------ EXERCISE MATERIALS ------

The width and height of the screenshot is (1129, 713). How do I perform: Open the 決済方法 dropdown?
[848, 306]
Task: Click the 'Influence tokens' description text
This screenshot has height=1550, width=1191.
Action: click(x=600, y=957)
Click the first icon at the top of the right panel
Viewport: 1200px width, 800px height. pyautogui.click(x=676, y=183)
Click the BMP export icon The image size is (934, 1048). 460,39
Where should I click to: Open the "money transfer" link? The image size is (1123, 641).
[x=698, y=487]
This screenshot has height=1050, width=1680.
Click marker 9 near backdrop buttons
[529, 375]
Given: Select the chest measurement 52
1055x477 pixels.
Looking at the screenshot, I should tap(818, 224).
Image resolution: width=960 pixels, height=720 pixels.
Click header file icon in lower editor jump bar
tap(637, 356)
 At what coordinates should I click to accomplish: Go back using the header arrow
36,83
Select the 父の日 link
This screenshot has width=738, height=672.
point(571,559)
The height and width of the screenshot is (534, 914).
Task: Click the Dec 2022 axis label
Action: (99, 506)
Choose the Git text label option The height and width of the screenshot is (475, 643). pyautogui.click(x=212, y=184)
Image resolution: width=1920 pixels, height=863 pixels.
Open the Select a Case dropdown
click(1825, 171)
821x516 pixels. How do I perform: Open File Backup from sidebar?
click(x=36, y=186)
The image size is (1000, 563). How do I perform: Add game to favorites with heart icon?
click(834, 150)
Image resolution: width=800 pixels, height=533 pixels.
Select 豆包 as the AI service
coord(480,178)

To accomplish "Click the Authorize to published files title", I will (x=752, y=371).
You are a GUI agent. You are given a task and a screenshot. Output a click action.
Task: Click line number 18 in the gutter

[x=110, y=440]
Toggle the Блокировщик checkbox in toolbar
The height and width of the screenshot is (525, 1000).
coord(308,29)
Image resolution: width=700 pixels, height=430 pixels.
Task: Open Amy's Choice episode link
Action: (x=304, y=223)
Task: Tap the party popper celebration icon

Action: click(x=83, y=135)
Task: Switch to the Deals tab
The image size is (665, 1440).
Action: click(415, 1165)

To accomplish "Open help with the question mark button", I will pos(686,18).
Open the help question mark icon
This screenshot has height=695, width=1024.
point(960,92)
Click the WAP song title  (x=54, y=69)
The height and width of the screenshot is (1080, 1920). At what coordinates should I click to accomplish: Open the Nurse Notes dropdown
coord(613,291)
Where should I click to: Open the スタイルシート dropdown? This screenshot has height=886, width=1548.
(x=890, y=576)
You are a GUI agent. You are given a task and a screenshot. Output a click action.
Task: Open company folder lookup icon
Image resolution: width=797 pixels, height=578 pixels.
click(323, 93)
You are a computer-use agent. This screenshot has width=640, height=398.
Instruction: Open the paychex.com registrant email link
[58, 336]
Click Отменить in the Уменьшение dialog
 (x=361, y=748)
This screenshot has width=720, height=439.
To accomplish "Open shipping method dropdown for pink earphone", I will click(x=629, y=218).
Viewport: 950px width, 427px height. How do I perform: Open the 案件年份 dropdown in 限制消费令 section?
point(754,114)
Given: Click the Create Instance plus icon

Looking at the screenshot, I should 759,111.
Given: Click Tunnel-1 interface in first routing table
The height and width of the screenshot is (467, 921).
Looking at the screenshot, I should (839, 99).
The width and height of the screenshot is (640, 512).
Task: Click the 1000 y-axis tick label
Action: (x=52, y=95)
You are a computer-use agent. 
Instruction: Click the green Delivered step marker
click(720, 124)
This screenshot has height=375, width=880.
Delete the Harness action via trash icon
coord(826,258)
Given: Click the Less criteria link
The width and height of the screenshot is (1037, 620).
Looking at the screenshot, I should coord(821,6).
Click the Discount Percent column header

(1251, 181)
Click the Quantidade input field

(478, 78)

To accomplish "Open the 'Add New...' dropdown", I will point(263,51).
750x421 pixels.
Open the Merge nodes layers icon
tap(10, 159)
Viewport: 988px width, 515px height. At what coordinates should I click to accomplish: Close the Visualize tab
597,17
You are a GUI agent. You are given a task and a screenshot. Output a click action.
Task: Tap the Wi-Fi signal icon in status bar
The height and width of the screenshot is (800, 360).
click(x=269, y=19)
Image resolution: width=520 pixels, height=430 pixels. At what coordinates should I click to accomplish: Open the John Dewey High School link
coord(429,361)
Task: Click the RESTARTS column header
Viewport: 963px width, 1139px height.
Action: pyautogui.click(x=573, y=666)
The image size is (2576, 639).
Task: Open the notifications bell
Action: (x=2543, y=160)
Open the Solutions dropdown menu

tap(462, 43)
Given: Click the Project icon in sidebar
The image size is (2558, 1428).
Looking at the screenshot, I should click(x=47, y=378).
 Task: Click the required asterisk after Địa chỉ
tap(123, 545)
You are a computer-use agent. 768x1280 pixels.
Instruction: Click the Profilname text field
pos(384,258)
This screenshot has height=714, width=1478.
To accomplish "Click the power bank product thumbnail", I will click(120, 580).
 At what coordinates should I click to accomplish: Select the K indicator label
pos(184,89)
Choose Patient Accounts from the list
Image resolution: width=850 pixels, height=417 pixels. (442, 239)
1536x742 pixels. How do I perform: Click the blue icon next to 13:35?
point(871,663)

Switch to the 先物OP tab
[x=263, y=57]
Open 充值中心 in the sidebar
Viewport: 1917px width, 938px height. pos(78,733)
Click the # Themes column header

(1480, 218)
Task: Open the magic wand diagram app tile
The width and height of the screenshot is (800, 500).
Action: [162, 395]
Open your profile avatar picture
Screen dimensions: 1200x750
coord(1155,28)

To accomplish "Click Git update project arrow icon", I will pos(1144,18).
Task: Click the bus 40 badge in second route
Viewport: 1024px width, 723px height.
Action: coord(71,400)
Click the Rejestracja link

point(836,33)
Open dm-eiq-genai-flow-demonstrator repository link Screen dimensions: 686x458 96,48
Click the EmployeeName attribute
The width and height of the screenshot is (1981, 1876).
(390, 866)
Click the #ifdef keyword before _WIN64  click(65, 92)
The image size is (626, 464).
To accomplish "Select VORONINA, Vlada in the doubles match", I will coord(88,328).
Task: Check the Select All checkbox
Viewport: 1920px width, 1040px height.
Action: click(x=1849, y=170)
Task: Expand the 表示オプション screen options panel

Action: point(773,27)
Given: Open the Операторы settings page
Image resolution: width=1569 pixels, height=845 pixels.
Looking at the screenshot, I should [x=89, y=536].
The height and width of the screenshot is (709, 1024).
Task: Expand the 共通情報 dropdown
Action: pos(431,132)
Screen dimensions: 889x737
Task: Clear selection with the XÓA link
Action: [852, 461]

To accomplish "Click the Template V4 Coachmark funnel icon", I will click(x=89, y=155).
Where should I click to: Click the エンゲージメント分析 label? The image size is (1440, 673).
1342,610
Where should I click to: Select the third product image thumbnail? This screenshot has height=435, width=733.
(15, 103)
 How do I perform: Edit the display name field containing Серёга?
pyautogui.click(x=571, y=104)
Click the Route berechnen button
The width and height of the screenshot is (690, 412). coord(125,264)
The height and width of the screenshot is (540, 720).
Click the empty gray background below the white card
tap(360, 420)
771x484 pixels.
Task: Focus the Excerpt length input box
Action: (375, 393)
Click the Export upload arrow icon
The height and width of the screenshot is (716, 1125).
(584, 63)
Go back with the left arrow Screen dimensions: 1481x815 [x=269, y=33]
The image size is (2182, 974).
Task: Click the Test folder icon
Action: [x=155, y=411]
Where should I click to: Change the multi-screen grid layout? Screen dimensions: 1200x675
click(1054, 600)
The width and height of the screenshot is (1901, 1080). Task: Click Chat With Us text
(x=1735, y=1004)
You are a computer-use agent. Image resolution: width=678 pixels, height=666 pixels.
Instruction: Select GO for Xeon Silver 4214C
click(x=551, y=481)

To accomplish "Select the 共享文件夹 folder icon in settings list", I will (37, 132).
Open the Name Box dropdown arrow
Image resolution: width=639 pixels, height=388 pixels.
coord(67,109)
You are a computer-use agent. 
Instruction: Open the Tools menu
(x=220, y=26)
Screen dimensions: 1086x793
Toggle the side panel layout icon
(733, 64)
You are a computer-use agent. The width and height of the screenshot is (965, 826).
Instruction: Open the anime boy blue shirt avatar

------

**EXERCISE AIM:** All that is needed is the exact run of lines above from the line containing "The height and width of the screenshot is (467, 921)." through the line containing "Task: Tap the Wi-Fi signal icon in status bar", both of them included.

**TASK RESPONSE:**
The height and width of the screenshot is (467, 921).
Looking at the screenshot, I should (839, 99).
The width and height of the screenshot is (640, 512).
Task: Click the 1000 y-axis tick label
Action: (x=52, y=95)
You are a computer-use agent. 
Instruction: Click the green Delivered step marker
click(720, 124)
This screenshot has height=375, width=880.
Delete the Harness action via trash icon
coord(826,258)
Given: Click the Less criteria link
The width and height of the screenshot is (1037, 620).
Looking at the screenshot, I should coord(821,6).
Click the Discount Percent column header

(1251, 181)
Click the Quantidade input field

(478, 78)

To accomplish "Open the 'Add New...' dropdown", I will point(263,51).
750x421 pixels.
Open the Merge nodes layers icon
tap(10, 159)
Viewport: 988px width, 515px height. At what coordinates should I click to accomplish: Close the Visualize tab
597,17
You are a GUI agent. You are given a task and a screenshot. Output a click action.
Task: Tap the Wi-Fi signal icon in status bar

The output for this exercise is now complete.